Now, I wanted to ask, "Pastor, don't you have to be baptized to be a member here? Pastor, do we have members not in good standing? Are either of these an actual issue?" But I didn't. Well, I was remote, so I couldn't. But I was more concerned with this concept of making rules.

In this case, the "rule" comes from Paul's teaching on the Lord's Supper. Specifically, "Whoever eats the bread or drinks the cup of the Lord in an unworthy manner, shall be guilty of the body and the blood of the Lord. But a man must examine himself, and in so doing he is to eat of the bread and drink of the cup. For he who eats and drinks, eats and drinks judgment to himself if he does not judge the body rightly." (1 Cor 11:27-29) It's important, that's for sure. But where is the "baptized member in good standing" in that text? Where do we go in Scripture to substitute "a man must examine himself" with "his church will examine him"? I see the reasoning for this rule -- it's important not to be guilty of the body and blood of the Lord -- but I don't see the basis. It seems to be a made-up rule.

We do this a lot. Historically a segment of Christendom assured us that drinking alcohol and dancing were works of the devil even though Jesus turned water to wine and David danced before the Lord as a function of worship. Made-up rules. Most are pretty sure that smoking is a violation of Scripture although 1) finding that Scripture is unlikely and 2) if you do, I don't think you can use it to support your contention. If you understand it to mean what you're claiming it means, then it has all sorts of implications you're not willing to embrace. We do this a lot. Like Eve. "God has said, 'You shall not eat from it or touch it, or you will die.'" (Gen 3:3) No He didn't, Eve. He said nothing about touching it. You made that up. And we love to follow her in that ... like Adam did in eating the fruit (Gen 3:6). That didn't end well.

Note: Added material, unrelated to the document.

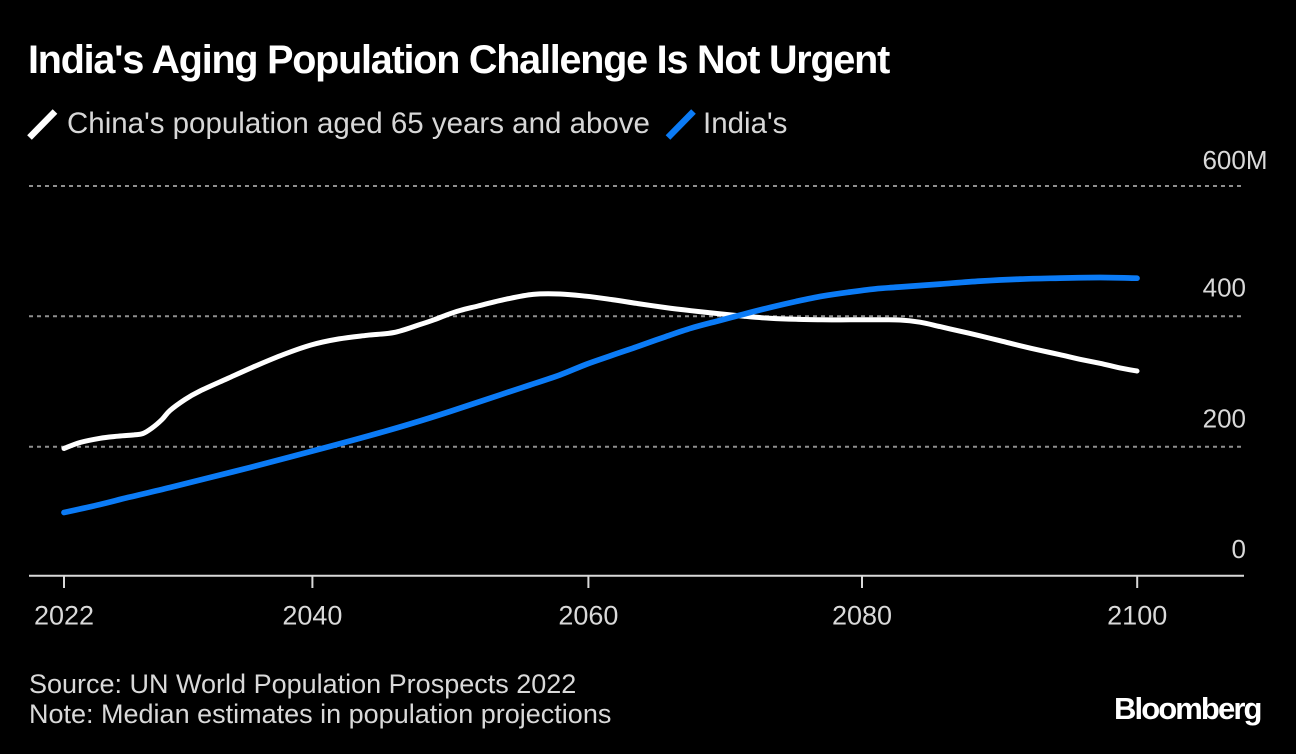  Describe the element at coordinates (1137, 616) in the screenshot. I see `svg-text: 2100` at that location.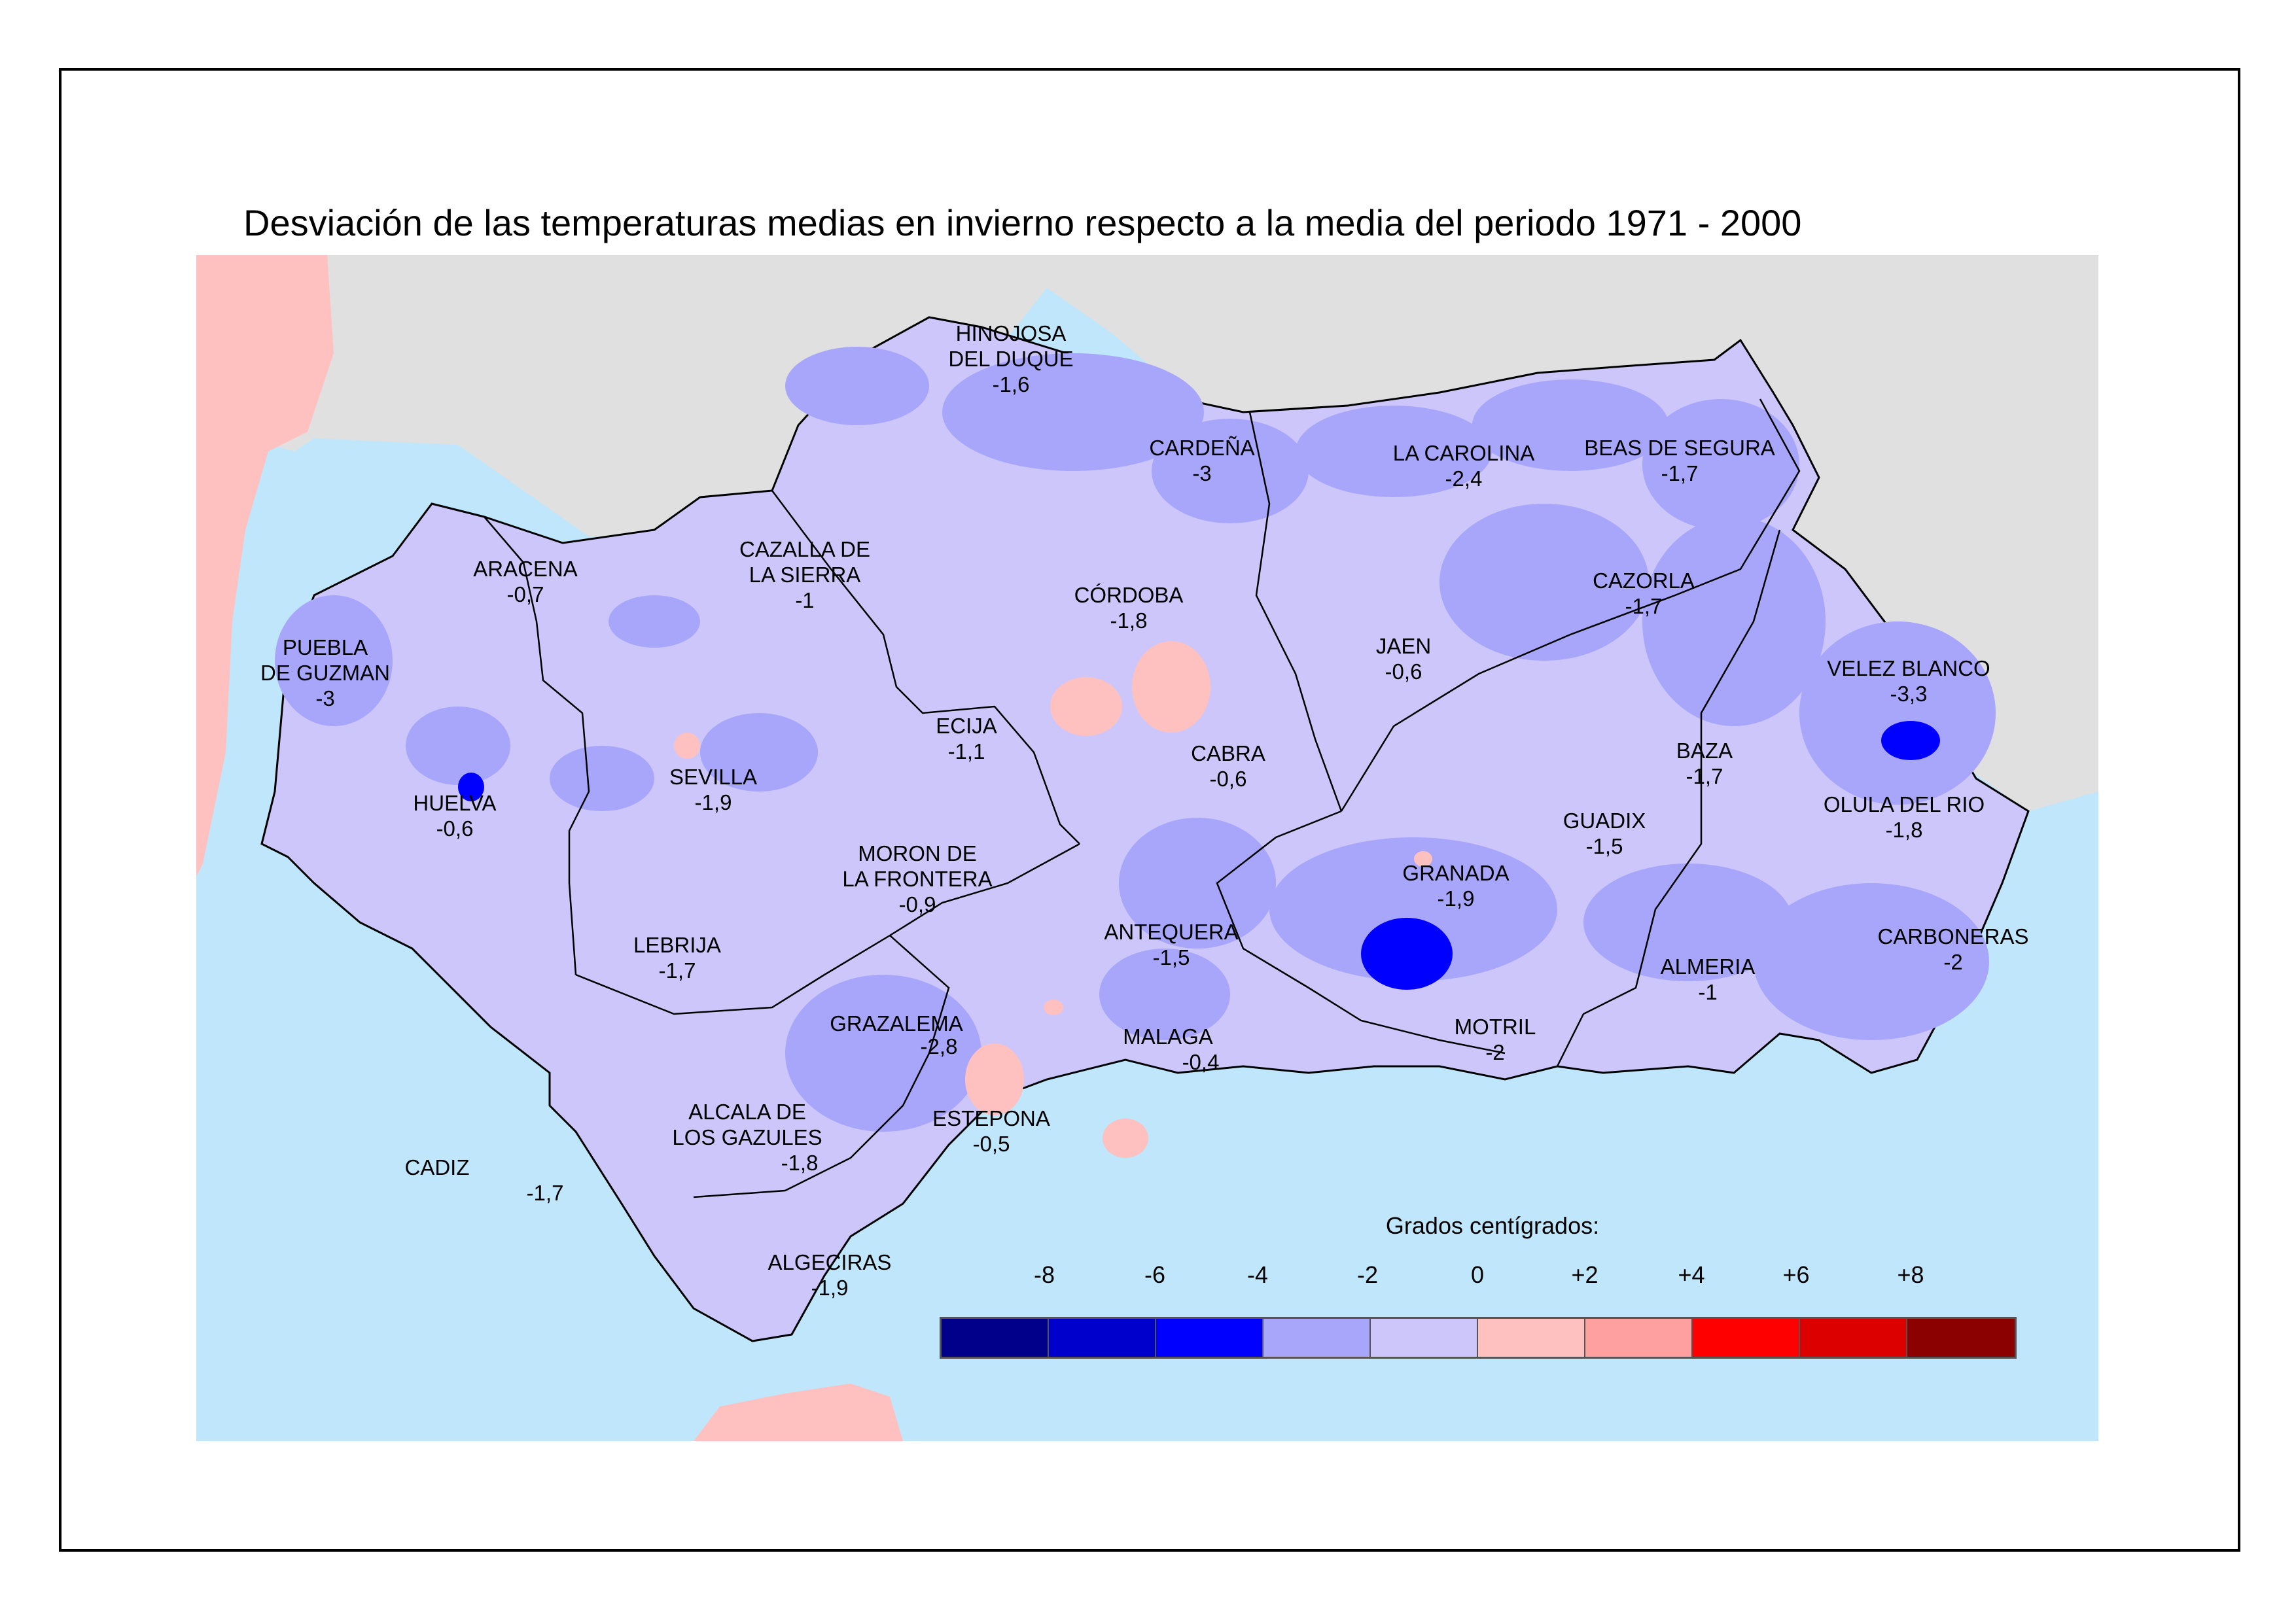 The image size is (2296, 1623). I want to click on place-motril: MOTRIL -2, so click(1496, 1040).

How careful are we with our "rules"? Are they biblical or man-made. Man-made isn't always bad, but it certainly doesn't rise to the level of "Thus says the Lord." How many of our demands are manufactured and how many come from God? More importantly, do we know the difference? Should we really be in the business of making stuff up when we seem to have enough instructions from God that we're happily ignoring? I'm just wondering out loud here.

5 comments:

Craig said...

I agree with your premise that none of those rules are Biblical. However, I don't know that I have a problem with a church deciding that they choose to have these additional rules, as long as they are upfront about where those rules are coming from. People can choose to attend or not.

Stan said...

As long as 1) those rules aren't presented as constituting sin or something serious like that or 2) those rules don't violate Scripture.

Stan said...

A church that says, "We're only going to use the King James Bible here" without saying further "because it's the only inspired version" is just as fine as any church that says, "We use this other perfectly suitable Bible version here."

Craig said...

Stan,

I agree. If church members want to live according to a more restrictive standard than what's Biblical, I don't have a problem with that choice. As long as it's presented as as extra Biblical and not sinful.

David said...

Kind of like the guy that has a rule that he won't play ping pong. He doesn't impose it in others because it is a personal temptation to shirk his responsibilities, not because ping pong is sinful.